Data Tests with SQL


August 12, 2020

A challenge of data analytics is that the data can change as well as the code. The systems producing and collecting data are often changed and can lead to missing or corrupt data. These can easily corrupt reports and machine learning systems. Worst of all the data may be lost permanently. So if you’re going to use some data it’s important to check the data regularly to catch the worst kind of mistakes as early as possible.

The right tests will depend on your scenario, but there are a lot of common ones in SQL. Checking that a column is non-null, or that the values are unique or that one column is contained in another. Ideally these would be validated in the database itself, but often are not for implementation reasons, and sometimes it’s good enough to be only true most of the time (say, 98% of the time). Other examples are checking daily counts are within a certain range, checking the values a column can take, or checking that the values are withing some range (for example dates are not in the future).

When writing tests the key is to keep them as simple and obviously correct as possible.
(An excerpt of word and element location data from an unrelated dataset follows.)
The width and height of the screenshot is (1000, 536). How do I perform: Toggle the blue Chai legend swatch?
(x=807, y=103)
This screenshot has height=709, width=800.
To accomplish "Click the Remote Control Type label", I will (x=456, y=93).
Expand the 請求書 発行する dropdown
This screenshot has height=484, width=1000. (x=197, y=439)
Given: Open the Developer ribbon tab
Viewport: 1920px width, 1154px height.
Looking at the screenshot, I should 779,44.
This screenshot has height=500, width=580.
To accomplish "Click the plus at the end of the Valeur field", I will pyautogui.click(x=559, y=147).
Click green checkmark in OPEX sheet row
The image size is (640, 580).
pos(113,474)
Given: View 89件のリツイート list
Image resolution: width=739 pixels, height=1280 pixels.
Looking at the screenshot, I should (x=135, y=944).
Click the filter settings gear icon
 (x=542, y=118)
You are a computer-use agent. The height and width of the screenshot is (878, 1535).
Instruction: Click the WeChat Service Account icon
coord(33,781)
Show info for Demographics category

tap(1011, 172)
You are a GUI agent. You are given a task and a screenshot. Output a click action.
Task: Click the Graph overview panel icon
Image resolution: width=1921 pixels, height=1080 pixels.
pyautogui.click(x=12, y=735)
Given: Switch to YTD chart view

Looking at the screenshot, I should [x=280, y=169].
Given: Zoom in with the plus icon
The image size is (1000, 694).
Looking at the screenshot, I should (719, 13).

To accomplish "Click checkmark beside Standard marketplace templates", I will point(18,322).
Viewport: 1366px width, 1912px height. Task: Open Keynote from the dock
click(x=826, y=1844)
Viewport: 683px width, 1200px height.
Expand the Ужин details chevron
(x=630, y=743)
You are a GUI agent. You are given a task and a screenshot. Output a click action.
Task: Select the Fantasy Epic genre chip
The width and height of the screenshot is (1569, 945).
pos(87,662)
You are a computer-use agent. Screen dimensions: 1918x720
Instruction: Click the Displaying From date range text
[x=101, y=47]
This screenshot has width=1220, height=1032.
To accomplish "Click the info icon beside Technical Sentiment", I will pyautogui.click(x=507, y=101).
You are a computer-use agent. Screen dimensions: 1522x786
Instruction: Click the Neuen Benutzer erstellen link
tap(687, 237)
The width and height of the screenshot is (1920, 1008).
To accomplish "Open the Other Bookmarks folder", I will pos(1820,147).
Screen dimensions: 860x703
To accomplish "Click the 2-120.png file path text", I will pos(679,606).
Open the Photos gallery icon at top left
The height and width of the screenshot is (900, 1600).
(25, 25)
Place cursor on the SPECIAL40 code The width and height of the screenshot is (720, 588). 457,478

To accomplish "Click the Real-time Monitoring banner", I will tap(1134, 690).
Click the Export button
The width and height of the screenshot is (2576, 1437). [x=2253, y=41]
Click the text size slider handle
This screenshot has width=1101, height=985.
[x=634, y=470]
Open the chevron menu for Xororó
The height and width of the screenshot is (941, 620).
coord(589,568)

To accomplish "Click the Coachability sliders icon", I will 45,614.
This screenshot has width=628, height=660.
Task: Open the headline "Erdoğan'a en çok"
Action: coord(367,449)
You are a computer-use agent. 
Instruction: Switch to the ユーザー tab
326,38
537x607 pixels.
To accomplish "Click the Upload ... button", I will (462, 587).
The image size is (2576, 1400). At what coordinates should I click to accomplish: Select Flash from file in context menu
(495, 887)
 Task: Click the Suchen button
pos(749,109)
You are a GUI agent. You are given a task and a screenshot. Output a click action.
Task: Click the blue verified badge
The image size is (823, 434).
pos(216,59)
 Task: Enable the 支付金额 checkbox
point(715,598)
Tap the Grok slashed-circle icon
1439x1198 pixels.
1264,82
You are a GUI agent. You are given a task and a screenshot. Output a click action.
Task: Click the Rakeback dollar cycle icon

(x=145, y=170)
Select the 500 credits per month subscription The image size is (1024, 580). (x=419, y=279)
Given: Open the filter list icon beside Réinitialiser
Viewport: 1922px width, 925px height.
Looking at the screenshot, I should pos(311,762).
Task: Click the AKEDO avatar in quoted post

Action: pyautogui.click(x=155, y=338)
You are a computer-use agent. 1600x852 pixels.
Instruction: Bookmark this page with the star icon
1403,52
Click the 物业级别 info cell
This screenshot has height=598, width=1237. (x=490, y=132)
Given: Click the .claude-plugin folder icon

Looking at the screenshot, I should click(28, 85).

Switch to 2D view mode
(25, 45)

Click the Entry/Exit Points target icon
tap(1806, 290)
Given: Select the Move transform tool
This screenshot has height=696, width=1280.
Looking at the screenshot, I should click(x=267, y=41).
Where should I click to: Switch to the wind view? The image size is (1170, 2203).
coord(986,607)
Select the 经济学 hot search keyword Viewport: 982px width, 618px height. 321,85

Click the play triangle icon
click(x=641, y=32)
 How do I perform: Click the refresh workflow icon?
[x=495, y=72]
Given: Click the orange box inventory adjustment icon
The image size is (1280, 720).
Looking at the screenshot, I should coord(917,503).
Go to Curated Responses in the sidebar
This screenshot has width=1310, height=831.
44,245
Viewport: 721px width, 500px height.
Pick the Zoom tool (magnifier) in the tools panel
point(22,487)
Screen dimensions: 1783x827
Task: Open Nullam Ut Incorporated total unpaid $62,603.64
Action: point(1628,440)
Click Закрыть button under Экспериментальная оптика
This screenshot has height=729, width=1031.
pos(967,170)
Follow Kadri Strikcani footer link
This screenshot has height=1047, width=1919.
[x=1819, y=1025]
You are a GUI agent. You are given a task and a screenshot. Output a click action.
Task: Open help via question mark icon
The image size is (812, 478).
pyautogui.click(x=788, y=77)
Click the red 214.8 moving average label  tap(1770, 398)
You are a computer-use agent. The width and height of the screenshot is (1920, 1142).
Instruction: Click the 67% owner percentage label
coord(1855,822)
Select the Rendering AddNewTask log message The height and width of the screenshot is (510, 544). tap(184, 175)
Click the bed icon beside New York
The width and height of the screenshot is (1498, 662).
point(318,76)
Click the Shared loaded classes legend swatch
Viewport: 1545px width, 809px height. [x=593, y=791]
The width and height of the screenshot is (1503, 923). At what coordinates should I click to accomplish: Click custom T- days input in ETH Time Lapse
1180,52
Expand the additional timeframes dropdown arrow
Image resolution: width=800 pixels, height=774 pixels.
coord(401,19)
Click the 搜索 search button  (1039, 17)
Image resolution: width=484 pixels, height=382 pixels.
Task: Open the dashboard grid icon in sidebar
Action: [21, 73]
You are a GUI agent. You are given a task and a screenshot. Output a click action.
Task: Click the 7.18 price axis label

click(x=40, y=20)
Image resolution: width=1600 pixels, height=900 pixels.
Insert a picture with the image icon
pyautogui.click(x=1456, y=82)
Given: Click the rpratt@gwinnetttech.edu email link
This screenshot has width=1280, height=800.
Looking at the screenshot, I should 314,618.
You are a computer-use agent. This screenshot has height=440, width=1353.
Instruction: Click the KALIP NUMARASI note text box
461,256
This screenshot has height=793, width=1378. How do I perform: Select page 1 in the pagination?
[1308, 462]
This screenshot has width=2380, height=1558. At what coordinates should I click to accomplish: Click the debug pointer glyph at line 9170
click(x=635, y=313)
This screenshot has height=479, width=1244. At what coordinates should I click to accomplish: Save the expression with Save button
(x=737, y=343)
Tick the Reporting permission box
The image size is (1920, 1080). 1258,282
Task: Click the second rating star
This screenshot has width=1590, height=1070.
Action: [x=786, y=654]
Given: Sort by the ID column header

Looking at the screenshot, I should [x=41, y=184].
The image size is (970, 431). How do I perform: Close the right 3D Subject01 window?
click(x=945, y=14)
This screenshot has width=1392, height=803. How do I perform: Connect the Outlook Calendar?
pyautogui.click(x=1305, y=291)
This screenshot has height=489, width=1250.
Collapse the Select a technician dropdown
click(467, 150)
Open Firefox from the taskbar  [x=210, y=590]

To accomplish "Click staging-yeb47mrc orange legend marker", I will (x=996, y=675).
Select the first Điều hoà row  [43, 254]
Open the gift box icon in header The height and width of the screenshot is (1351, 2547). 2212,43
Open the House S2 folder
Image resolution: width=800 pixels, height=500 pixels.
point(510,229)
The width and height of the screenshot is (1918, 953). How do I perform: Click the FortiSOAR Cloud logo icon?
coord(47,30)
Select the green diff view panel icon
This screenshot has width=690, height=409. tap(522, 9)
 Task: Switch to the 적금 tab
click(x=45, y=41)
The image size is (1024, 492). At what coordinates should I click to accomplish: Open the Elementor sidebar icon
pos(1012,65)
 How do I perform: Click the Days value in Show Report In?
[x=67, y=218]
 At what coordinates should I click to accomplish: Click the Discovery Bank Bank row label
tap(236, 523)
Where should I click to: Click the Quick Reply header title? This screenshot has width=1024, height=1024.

The easiest way to do this is to keep each test a separate query (which may seem inefficient, but is worth the savings in debugging time). It’s also useful to build up intermediate tables or views to keep the logic clearer and make debugging easier.

If you’re really interested in making sure your report is correct make sure you do these checks in the same transaction with enough isolation; in particular that reads are repeatable. Otherwise you may be testing different data to the data you use.